Two historic footballing adversaries in the Scottish Highlands have set aside their differences to support mental health charity Mikeysline on World Suicide Prevention Day (September 10).

Players from Inverness Caledonian Thistle and Ross County have put their Highland derby rivalries to one side to join forces in promoting the importance of mental health support and suicide prevention.

The sporting truce comes as the FC United to Prevent Suicide campaign kicks off across Scotland, bringing together footballing heroes to dispel myths and stigma around mental health and reduce suicide rates across the country.

Keith Watson, Ross County right-back, said: “There’s a big drive in football to be aware of mental health, and more and more people are beginning to speak up about it. Support services like Mikeysline can make a real difference.

“It’s important to know that it’s ok to talk and it’s ok to get help, as this will and does make a big difference to people’s lives.”

Inverness Caledonian Thistle goalkeeper Mark Ridgers added: “It’s really important to raise awareness about mental health and suicide prevention, especially given what has happened over the last 18 months. People have been impacted in different ways – including changes in work and their social lives.

“If you are struggling, don’t hide away from it. Get support from Mikeysline or from wherever you are comfortable getting it. Equally, if you notice changes in a friend or family member, you can help point them in the right direction for support.”

Watson and Ridgers were joined by Inverness Caledonian Thistle’s Harry Nicolson and Ross County’s Regan Charles-Cook for a tour of Mikeysline’s support hub, The Hive in Inverness, to learn more about the services the charity provides across the Highlands.

The visit builds on the work of Mikeysline ambassadors John Robertson, sporting director at Inverness Caledonian Thistle, and Ross County CEO Steven Ferguson, who realise the importance of the footballing community in spreading the world about positive mental health attitudes.

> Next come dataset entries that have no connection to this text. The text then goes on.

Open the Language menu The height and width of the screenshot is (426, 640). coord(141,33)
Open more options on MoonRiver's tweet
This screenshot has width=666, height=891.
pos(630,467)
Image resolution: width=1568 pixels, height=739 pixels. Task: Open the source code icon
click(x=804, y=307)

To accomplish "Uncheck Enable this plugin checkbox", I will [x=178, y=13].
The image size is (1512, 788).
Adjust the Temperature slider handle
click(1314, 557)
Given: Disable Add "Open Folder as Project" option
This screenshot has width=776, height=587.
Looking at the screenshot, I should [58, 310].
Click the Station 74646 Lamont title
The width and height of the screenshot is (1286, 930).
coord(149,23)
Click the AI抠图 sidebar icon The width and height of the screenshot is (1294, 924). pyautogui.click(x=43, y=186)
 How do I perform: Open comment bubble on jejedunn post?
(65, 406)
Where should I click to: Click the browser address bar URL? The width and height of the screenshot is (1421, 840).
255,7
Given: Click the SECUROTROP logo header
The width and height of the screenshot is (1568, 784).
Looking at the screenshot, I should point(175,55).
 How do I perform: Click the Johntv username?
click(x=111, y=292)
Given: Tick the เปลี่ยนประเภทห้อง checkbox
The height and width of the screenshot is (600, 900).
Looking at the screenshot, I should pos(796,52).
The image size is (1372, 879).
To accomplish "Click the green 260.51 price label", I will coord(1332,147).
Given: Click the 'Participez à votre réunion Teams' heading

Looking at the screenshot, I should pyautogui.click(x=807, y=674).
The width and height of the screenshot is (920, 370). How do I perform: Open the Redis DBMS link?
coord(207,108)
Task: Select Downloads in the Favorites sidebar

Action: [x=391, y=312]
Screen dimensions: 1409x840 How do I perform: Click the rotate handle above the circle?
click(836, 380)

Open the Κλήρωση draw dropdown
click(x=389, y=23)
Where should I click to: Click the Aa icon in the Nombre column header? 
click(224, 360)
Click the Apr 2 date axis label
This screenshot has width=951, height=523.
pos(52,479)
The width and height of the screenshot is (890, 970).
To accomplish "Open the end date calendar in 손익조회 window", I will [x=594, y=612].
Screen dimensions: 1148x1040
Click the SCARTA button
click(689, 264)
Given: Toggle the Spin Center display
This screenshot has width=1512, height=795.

Emily Stokes, chief executive officer at Mikeysline, said: “We’re so grateful to Ross County and Inverness Caledonian Thistle for joining forces on World Suicide Prevention Day to spread a positive message about seeking help with your mental health. Football is such an important part of every community, so being able to bring our message to a larger audience has been fantastic.

“The latest statistics from Public Health Scotland show that almost three quarters of those who take their own life in Scotland are male, with around half aged between 35-54. Suicide rates are sadly higher in the Highlands than anywhere else in Scotland – so it is more important than ever to spread the message about proactively looking after our mental health.

“There’s no wrong time to reach out for support with your wellbeing and mental health. You don’t need to be considering suicide to be worthy of help. Whether you’re feeling pressures at work getting on top of you, are struggling with a family issue, or are just feeling a bit down – it’s important to remember that it’s ok not to be ok, and that help is always available to those who need it.” 

Since 2015, Mikeysline has offered confidential, non-judgemental support to people of all ages with mental health issues or in emotional distress in the Highlands via a text line service at 07786 207755, as well as via live chat, Twitter and Messenger. The charity also offers face-to-face support from three Hives across the Highlands – at its Inverness headquarters; at Tesco in Tain; and at Am Bothan Community Café by Skiach, Evanton. The charity has also this year launched a dedicated young person’s support service.